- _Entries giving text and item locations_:
---+---

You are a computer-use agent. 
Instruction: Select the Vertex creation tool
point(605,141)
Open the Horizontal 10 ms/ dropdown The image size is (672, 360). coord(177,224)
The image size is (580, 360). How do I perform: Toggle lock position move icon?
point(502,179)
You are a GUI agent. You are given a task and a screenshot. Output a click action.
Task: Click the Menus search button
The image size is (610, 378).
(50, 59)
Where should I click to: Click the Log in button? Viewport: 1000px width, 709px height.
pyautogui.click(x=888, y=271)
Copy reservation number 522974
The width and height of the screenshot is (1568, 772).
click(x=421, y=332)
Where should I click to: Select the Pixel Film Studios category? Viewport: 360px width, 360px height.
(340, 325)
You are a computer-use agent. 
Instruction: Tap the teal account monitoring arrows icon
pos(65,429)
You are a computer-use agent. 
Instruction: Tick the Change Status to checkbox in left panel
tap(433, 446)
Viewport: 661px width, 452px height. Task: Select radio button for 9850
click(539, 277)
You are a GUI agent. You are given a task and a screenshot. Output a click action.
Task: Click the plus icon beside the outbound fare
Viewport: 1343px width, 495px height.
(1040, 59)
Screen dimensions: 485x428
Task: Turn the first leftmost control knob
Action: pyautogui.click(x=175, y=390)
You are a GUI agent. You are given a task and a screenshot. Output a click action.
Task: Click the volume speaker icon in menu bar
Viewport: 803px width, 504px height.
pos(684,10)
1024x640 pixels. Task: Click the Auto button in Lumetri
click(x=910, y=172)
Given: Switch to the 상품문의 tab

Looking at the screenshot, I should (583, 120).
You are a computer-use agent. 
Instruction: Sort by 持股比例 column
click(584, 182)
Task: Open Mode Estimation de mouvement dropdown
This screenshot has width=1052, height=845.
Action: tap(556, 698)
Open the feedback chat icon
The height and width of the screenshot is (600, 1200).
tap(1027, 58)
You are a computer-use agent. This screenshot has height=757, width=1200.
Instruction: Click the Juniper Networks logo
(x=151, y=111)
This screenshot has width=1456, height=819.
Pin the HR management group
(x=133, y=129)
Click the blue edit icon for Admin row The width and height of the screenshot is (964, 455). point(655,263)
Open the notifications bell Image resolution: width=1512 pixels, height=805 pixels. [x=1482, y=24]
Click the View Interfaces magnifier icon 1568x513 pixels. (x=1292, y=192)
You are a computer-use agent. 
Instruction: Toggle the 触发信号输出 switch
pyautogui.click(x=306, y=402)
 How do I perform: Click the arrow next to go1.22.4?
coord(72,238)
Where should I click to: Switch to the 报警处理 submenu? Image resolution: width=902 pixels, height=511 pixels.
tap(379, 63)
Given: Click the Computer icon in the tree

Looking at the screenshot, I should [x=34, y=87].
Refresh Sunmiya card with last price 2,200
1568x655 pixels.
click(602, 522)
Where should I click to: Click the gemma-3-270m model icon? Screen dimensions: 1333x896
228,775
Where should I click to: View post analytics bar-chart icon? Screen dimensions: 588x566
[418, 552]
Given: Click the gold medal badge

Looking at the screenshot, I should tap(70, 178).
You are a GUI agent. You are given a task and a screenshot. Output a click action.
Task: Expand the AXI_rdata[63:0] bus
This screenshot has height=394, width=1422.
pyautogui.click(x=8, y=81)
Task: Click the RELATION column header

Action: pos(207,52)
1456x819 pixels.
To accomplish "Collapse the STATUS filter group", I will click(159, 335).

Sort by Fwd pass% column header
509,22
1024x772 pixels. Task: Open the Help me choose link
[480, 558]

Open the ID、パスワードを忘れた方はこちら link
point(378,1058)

---+---

Rewrite all the items above, changing every "GUI agent" to "interface agent" and keeping everything else as it is.

You are a computer-use agent. 
Instruction: Select the Vertex creation tool
point(605,141)
Open the Horizontal 10 ms/ dropdown The image size is (672, 360). coord(177,224)
The image size is (580, 360). How do I perform: Toggle lock position move icon?
point(502,179)
You are a interface agent. You are given a task and a screenshot. Output a click action.
Task: Click the Menus search button
The image size is (610, 378).
(50, 59)
Where should I click to: Click the Log in button? Viewport: 1000px width, 709px height.
pyautogui.click(x=888, y=271)
Copy reservation number 522974
The width and height of the screenshot is (1568, 772).
click(x=421, y=332)
Where should I click to: Select the Pixel Film Studios category? Viewport: 360px width, 360px height.
(340, 325)
You are a computer-use agent. 
Instruction: Tap the teal account monitoring arrows icon
pos(65,429)
You are a computer-use agent. 
Instruction: Tick the Change Status to checkbox in left panel
tap(433, 446)
Viewport: 661px width, 452px height. Task: Select radio button for 9850
click(539, 277)
You are a interface agent. You are given a task and a screenshot. Output a click action.
Task: Click the plus icon beside the outbound fare
Viewport: 1343px width, 495px height.
(1040, 59)
Screen dimensions: 485x428
Task: Turn the first leftmost control knob
Action: pyautogui.click(x=175, y=390)
You are a interface agent. You are given a task and a screenshot. Output a click action.
Task: Click the volume speaker icon in menu bar
Viewport: 803px width, 504px height.
pos(684,10)
1024x640 pixels. Task: Click the Auto button in Lumetri
click(x=910, y=172)
Given: Switch to the 상품문의 tab

Looking at the screenshot, I should (583, 120).
You are a computer-use agent. 
Instruction: Sort by 持股比例 column
click(584, 182)
Task: Open Mode Estimation de mouvement dropdown
This screenshot has width=1052, height=845.
Action: tap(556, 698)
Open the feedback chat icon
The height and width of the screenshot is (600, 1200).
tap(1027, 58)
You are a computer-use agent. This screenshot has height=757, width=1200.
Instruction: Click the Juniper Networks logo
(x=151, y=111)
This screenshot has width=1456, height=819.
Pin the HR management group
(x=133, y=129)
Click the blue edit icon for Admin row The width and height of the screenshot is (964, 455). point(655,263)
Open the notifications bell Image resolution: width=1512 pixels, height=805 pixels. [x=1482, y=24]
Click the View Interfaces magnifier icon 1568x513 pixels. (x=1292, y=192)
You are a computer-use agent. 
Instruction: Toggle the 触发信号输出 switch
pyautogui.click(x=306, y=402)
 How do I perform: Click the arrow next to go1.22.4?
coord(72,238)
Where should I click to: Switch to the 报警处理 submenu? Image resolution: width=902 pixels, height=511 pixels.
tap(379, 63)
Given: Click the Computer icon in the tree

Looking at the screenshot, I should [x=34, y=87].
Refresh Sunmiya card with last price 2,200
1568x655 pixels.
click(602, 522)
Where should I click to: Click the gemma-3-270m model icon? Screen dimensions: 1333x896
228,775
Where should I click to: View post analytics bar-chart icon? Screen dimensions: 588x566
[418, 552]
Given: Click the gold medal badge

Looking at the screenshot, I should tap(70, 178).
You are a interface agent. You are given a task and a screenshot. Output a click action.
Task: Expand the AXI_rdata[63:0] bus
This screenshot has height=394, width=1422.
pyautogui.click(x=8, y=81)
Task: Click the RELATION column header

Action: pos(207,52)
1456x819 pixels.
To accomplish "Collapse the STATUS filter group", I will click(159, 335).

Sort by Fwd pass% column header
509,22
1024x772 pixels. Task: Open the Help me choose link
[480, 558]

Open the ID、パスワードを忘れた方はこちら link
point(378,1058)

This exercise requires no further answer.